The American Psychological Association found that more than 60% of college students met the criteria for at least one mental health program based on its Healthy Mind survey, which included the University of Utah.
And earlier this year, U.S. Surgeon General Dr. Vivek Murthy called for action to address what he described as an “epidemic of loneliness.” Loneliness, isolation and lack of social connection is a public health crisis, he said, experienced by about half the adults in the U.S., with impacts on physical and mental health. This is especially true among college-age people, the report said.
Such findings are no surprise to the experts on the U campus.
Focus on Student Mental Health, a five-part podcast series, looks at the most common mental health challenges for college students, including stress, anxiety, depression, relationships and social connections. It also provides information about effective strategies and resources available for students, from individual counseling to skills workshops and where to turn for help in a crisis.

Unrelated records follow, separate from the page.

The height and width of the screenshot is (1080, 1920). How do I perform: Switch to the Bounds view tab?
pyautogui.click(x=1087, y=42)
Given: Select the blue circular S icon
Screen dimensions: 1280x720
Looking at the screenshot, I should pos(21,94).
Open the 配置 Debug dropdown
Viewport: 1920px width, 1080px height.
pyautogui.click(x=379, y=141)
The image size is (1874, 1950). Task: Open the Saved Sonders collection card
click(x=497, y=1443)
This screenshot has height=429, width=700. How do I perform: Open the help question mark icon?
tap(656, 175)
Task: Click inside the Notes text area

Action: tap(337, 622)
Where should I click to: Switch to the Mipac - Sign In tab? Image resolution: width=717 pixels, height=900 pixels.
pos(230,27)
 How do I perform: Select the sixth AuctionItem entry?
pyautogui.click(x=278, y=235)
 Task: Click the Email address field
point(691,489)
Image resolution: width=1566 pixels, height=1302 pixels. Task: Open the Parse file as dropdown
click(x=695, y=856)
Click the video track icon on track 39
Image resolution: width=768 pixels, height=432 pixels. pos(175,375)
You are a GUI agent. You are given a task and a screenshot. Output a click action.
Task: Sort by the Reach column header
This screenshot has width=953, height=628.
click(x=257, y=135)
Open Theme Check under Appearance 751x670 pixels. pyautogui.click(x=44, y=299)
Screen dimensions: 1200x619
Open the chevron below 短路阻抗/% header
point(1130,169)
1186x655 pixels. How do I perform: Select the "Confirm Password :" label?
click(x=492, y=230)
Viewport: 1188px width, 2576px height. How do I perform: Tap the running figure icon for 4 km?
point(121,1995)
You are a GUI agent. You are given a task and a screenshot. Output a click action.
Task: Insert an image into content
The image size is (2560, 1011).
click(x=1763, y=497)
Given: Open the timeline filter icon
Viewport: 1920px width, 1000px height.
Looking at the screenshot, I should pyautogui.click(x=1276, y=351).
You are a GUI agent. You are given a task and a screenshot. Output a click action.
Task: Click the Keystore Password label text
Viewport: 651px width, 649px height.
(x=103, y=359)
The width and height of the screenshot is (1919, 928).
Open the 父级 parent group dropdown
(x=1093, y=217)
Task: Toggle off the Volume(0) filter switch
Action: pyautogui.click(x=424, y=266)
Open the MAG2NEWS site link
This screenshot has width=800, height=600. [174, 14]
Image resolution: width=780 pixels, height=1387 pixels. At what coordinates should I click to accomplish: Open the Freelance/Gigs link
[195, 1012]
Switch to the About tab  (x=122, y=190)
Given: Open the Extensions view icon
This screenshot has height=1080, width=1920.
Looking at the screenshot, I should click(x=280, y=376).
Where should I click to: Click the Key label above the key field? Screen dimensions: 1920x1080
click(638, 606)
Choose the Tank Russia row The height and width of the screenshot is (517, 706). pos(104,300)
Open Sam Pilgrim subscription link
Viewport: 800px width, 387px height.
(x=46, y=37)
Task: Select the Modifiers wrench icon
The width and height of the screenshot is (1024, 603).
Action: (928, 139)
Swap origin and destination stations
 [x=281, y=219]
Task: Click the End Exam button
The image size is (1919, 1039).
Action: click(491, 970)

“We have known for a while that students have been dealing with increased mental health challenges and this certainly was the case pre-pandemic and it continues to be the case,” Scott McAward, executive director of the University Counseling Center, said in a U Rising interview. “Although the physical isolation that came with the pandemic has in most ways resolved, there are certainly lingering effects. The idea of students’ sense of belonging or more importantly, lack of, remains a significant piece of our students’ experience. On that same healthy mind survey, over 60% reported feeling isolated from others often or some of the time.”
The series was produced in collaboration with TheScopeRadio.com, Student Affairs and the University Counseling Center.
“In Student Affairs, we recognize the profound impact unaddressed mental health needs can have on students’ academic success,” said Sherra’ Watkins, associate vice president of student health and wellness. ” This partnership has provided us the opportunity to amplify expert advice from mental health professionals and provide our students with valuable information and resources, enhancing both their overall well-being and academic journey at the U.”
Here is an overview of each episode:
- A primer: Episode 1 starts with the basics: What is good mental health and why is it crucial to your success as a college student? Christina Kelly LeCluyse, a clinical social worker with the University Counseling Center, talks about the challenges of anxiety, depression and relationships faced by many students. This overview sets the stage for more detailed discussions about mental wellness.
- Anxiety: In episode 2, Amber Whiteley, a staff psychologist with the University Counseling Center, explores how anxiety differs from common stressors faced by students. Learn how to identify and manage anxiety, turning a common college challenge into an opportunity for growth and resilience.
- Depression: Keri Frantell, a licensed psychologist at University of Utah Counseling Center, provides a comprehensive look at depression in college life in episode 3. Learn how to recognize the signs of depression, understand its underlying causes and take actionable steps to better mental health.
- Relationships: In episode 4 of the series, Roberto Martinez, the center’s associate director for clinical services and a therapist, talks about navigating the complexities of college relationships. From identifying signs of unhealthy dynamics to building healthy connections, explore how relationships impact student well-being, how to set boundaries, engage in effective communication and nurture positive interactions.
- Resources: Claudia Navarro, director of clinical services at the center, highlights the many resources available to students struggling with mental health in the final episode of the series, from traditional one-on-one counseling to workshops, support groups and other resources.